How does the Zebra repel insects?

How does the Zebra repel insects?

The Common Zebra (Equus quagga, formerly Equus burchellii) is common in the treeless plains of East Africa and southern Africa. It is an ungulate (a hoofed mammal).

The Common Zebra is like a horse or pony with short legs, and is black and white striped. The stripes continue all the way to its hooves. No two Zebras are alike, because they all have slightly different markings. 

Common Zebra

The stripes on the Zebra are said to confuse their predators – such as lions, hyenas, leopards, cheetahs, and crocodiles – during an attack. 

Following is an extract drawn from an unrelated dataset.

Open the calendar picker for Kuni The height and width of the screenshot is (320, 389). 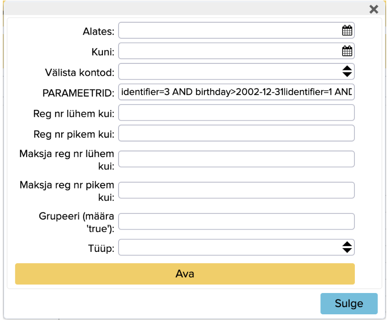click(347, 51)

Zebras repel insects by swishing their tail and short mane. However, Zebra stripes are also insect repellents. Insects are confused by the stripes and generally stay away from the Zebra. Scientists demonstrated this by painting cows and horses with black and white stripes to look like Zebras – and flies stayed away from them!

National Geographic magazine documented a study published in the March 2012 Journal of Experimental Biology that found that the patterns of the Zebra stripes scrambles the vision of insects, particularly the bloodsucking Horsefly. The Horsefly is also not attracted to black coloured horses – it likes mainly white and light-coloured horses. Scientists from Sweden’s Lunds University experimented with diferent types of painted stripes on models of horses to resemble Zebras, and found that Zebra stripes are the best fly repellent and the narrower the stripes, the more repellent the pattern is. 

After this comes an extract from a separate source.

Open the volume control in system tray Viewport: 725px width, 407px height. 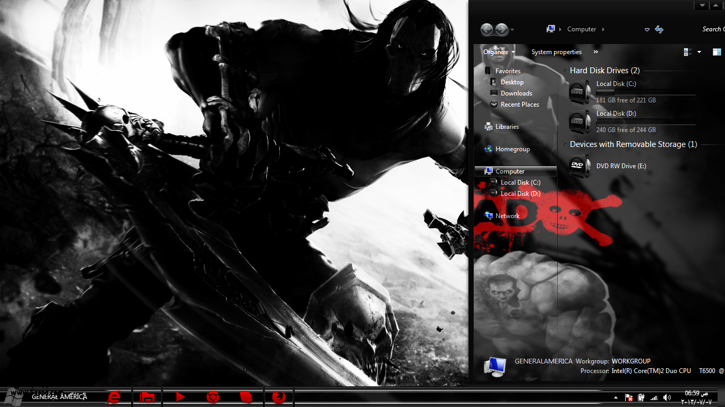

A study published in January 2019 in the Royal Society Open Science Journal by research scientists from Eotvos Lorand University in Hungary found another interesting fact about Zebras and insect repellent. 

The scientists covered plastic mannequins (models) of people in different coloured paint – plain colours and striped colours – and left them outside for 4 weeks in Horsefly-infested meadows in Hungary. At the end of the experiment, they counted the number of Horseflies stuck to the glue on the plastic models. 

They found fewer Horseflies on the black-and-white striped models than the other painted models – second best was light-painted models and the most Horsefly-covered models were the dark-painted models (10 times more than the striped models). 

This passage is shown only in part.